All of the images in the dataset have the same size, 570 $\times$ 760, besides a couple of exceptions. Since data wrangling is not the primary focus of the lecture, we're going to discard these images.

## Importing the dataset the time-efficient way

The time-efficient way to import a dataset in Python is by loading all the images into memory. Since our dataset is roughly ~35MB in size, it will not take away a significant chunk of RAM or GPU RAM.

A PyTorch dataset object inherits from `Dataset` and should have at least two methods implemented:
* the constructor, which should load the images (and the labels, if we're doing supervised learning) in memory
* a `__len__` method, which returns the number of images in the dataset
* a `__getitem__` method, which is used to access the image (and label) given its index

Let's implement it

In [None]:
import torch
import os
import cv2
import numpy as np
from torch.utils.data import Dataset
from matplotlib import pyplot as plt
import torchvision.transforms as T
from get_image_size import get_image_size
from PIL import Image
def implot(img):
    plt.imshow(cv2.cvtColor(img, cv2.COLOR_BGR2RGB))

In [None]:
class DRIMDB_TimeEfficient(Dataset):
    def _read_images_and_labels_from_folder(self, folder, extension=".jpg"):
        if extension is None:
            extension = ""
        
        subfolders = [os.path.join(folder, f) for f in os.listdir(folder) if os.path.isdir(os.path.join(folder, f))]
        labels_list = []
        img_list = []

        for i, path in enumerate(subfolders):
            img_list_subfolder = [cv2.imread(os.path.join(path, f)) for f in os.listdir(path) if f.endswith(extension)]
            # discard images with shape different than 570x760
            img_list_subfolder = [img for img in img_list_subfolder if img.shape == (570, 760, 3)]
            img_list.extend(img_list_subfolder) # img_list = img_list + img_list_subfolder
            labels_list.extend([i] * len(img_list_subfolder))

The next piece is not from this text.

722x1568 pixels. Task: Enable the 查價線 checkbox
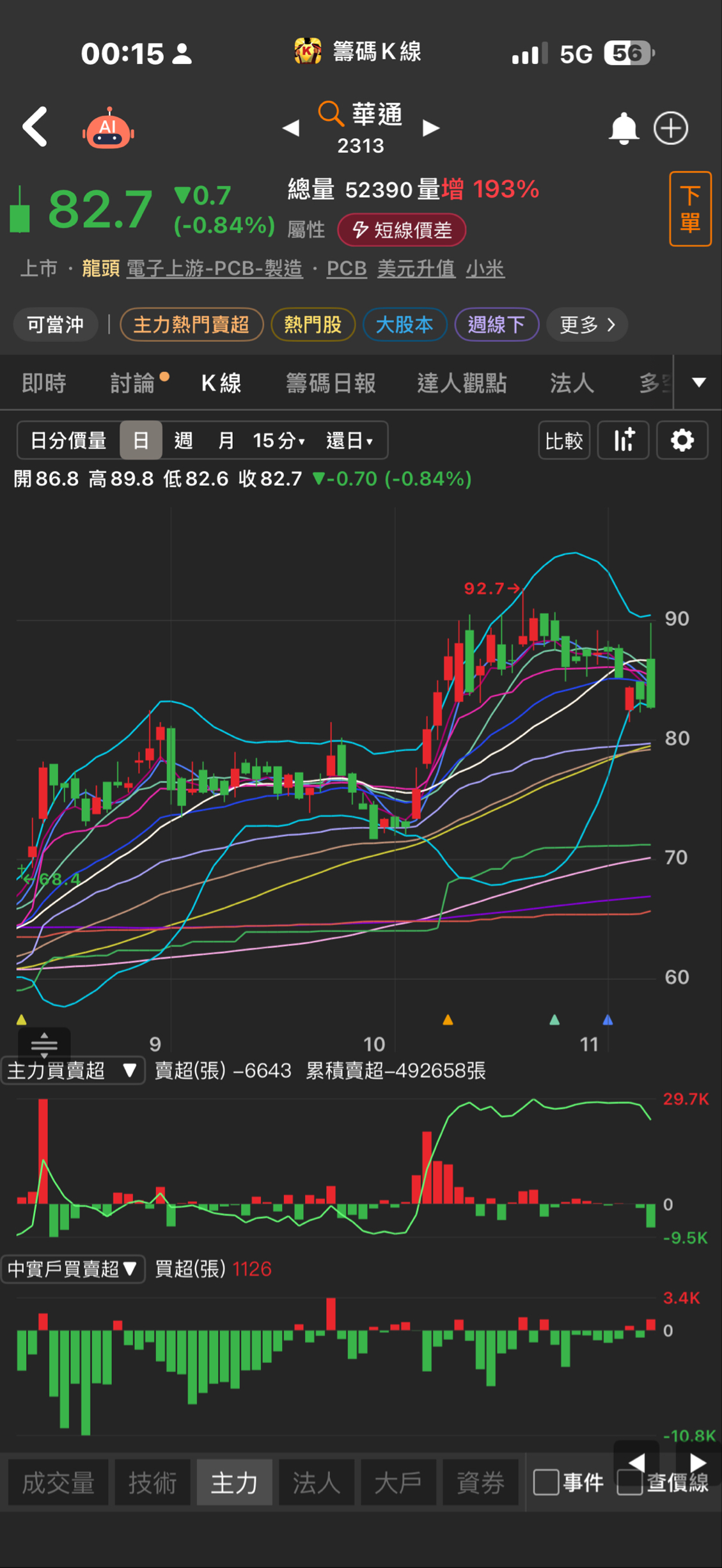[x=629, y=1482]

        # Why arrays? You'll see later
        img_array = np.asarray(img_list) # 100 x 570 x 760 x 3
        labels_array = np.array(labels_list)
        
        return img_array, labels_array


    def __init__(self, root="datasets/DRIMDB", transform=None, **kwargs):
        self.data, self.targets = self._read_images_and_labels_from_folder(root, **kwargs) # note: these are the standard names for PT data and labels
        if transform is None:
            self.transform = lambda x: x
        else:
            self.transform = transform
    
    def __len__(self):
        return self.data.shape[0]
    
    def __getitem__(self, index):
        return self.transform(self.data[index]), self.targets[index]


In [None]:
dataset = DRIMDB_TimeEfficient()
print(len(dataset))
entry_0 = dataset[0]
print(entry_0[0].shape, ",", entry_0[1])

### Splitting a dataset in training set and test set

In [None]:
pct_trainset = .75
len_trainset = int(len(dataset) * pct_trainset)
len_testset = len(dataset) - len_trainset
trainset, testset = torch.utils.data.random_split(dataset, lengths=(len_trainset, len_testset))

### What do we need more than that?

We are almost ready to create the DataLoaders, which will then pass our data into the model.

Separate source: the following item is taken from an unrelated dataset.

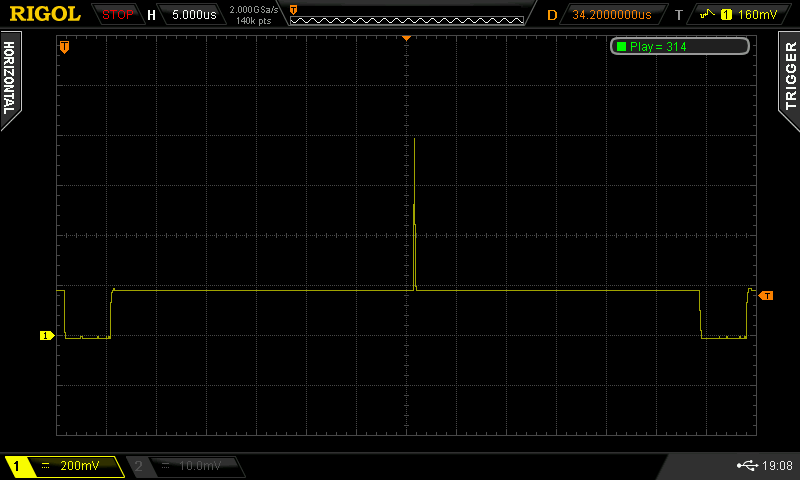Click the yellow channel 1 ground marker
800x480 pixels.
point(46,336)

One thing we need to do: a DataLoader needs to pass data to the network in form of torch tensors; preferably, the tensor should be centered on 0 for each of its channels (i.e., RGB for the images) to aid numerical calculations.

In PT, the info about how the DataLoader should handle the data is stored in the `transform` attribute of the dataset.

The `transform` attribute for images is usually a cascade (`torchvision.transforms.Compose`) of methods which apply sequentially to each of the image which the DataLoader samples in the current batch. It may be just an instruction on how to convert the data into tensors, but it may also contain optional data augmentation techniques. We'll quickly see the usual routine for tensor convertion.

In this case, the cascade is composed of:
* a conversion to tensor (`torchvision.transforms.ToTensor`) which converts the given array to a tensor and rescales it in the 0-1 range
* a normalization (`torchvision.transforms.Normalize`) such that the "images" have 0 mean and std of 1.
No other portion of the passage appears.